[Selected excerpt start]

Buying Guide for Chain Maille Jewelry

4 09 2014

Chainmaille jewelry comes in a wide variety of quality. Some chainmaille jewelry exhibits high-quality craftsmanship, fine materials, and professional manufacturing techniques. Some chain jewelry shows sloppy work with little attention to detail and uses low-end materials. Most chainmaille jewelry is somewhere in between. If you are interested in buying chainmaille jewelry, how do you know what you are looking at? What should you look for in chain jewelry to determine whether the piece is worth the price?

1. Ring Closure

Ring closure refers to how accurately the cut ends of a jump ring match up. Most chainmaille jump rings are not soldered, so closure is the most important thing to look for. If rings don’t close completely, or if the cut ends don’t quite match up, the rings may scratch your skin and may, over time, pull apart. If the closures are particularly bad, you can see the gaps and mismatched edges easily. Near-miss closures you can feel with your fingers because they will scratch or feel bumpy. Perfect closures are difficult to see and feel smooth. Unfortunately, perfect closures are nearly impossible to create with handmade chainmaille. Even so, ring closures should not have gaps, feel scratchy, or be noticeably misaligned. Here is one of my pieces, with perfect and near-perfect ring closures.

Perfect and near-perfect jump ring closures

Perfect and near-perfect jump ring closures

Here is a lovely Rondo a la Byzantine bracelet from someone else. The bracelet is very nice, but some of the closures could be much better.


Ring closure affects the price, as well as how much a buyer should be expected to pay. A jeweler has to work much harder to make perfect and near-perfect ring closures and must pay much greater attention to detail. The jewelry will also last longer, move more fluidly, and be more comfortable to wear. Bottom line: The jewelry is worth more when the rings are closed well.

[Selected excerpt end]
[Data rows start]

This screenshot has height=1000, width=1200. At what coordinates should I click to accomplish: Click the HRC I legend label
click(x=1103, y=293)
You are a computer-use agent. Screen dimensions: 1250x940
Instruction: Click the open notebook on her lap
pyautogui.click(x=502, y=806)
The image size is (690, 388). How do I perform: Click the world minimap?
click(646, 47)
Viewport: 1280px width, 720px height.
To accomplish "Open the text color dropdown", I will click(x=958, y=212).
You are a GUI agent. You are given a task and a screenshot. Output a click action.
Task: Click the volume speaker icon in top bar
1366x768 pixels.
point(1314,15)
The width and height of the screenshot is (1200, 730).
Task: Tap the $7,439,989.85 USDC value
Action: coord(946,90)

[Data rows end]

§ What to work on:
A) Answer these questions from the chainmaille buying guide:
(i) According to the guide, why is ring closure the most important thing to look for?
(ii) How does the guide say perfect closures look and feel?
(iii) What type of bracelet does the guide show from someone else?
B) In one to three sentences, explain why the chainmaille buying guide says jewelry with well-closed rings is worth more.
C) From the chainmaille buying guide, extract the passage that begins with the words containing "Buying Guide for" and ends with "worth the price?".

§ Answers provided:
A)
(i) Most chainmaille jump rings are not soldered.
(ii) Perfect closures are difficult to see and feel smooth.
(iii) A Rondo a la Byzantine bracelet.

B) To make perfect and near-perfect ring closures, a jeweler has to work much harder and pay much greater attention to detail. The jewelry also lasts longer, moves more fluidly, and is more comfortable to wear.

C)
Buying Guide for Chain Maille Jewelry

4 09 2014

Chainmaille jewelry comes in a wide variety of quality. Some chainmaille jewelry exhibits high-quality craftsmanship, fine materials, and professional manufacturing techniques. Some chain jewelry shows sloppy work with little attention to detail and uses low-end materials. Most chainmaille jewelry is somewhere in between. If you are interested in buying chainmaille jewelry, how do you know what you are looking at? What should you look for in chain jewelry to determine whether the piece is worth the price?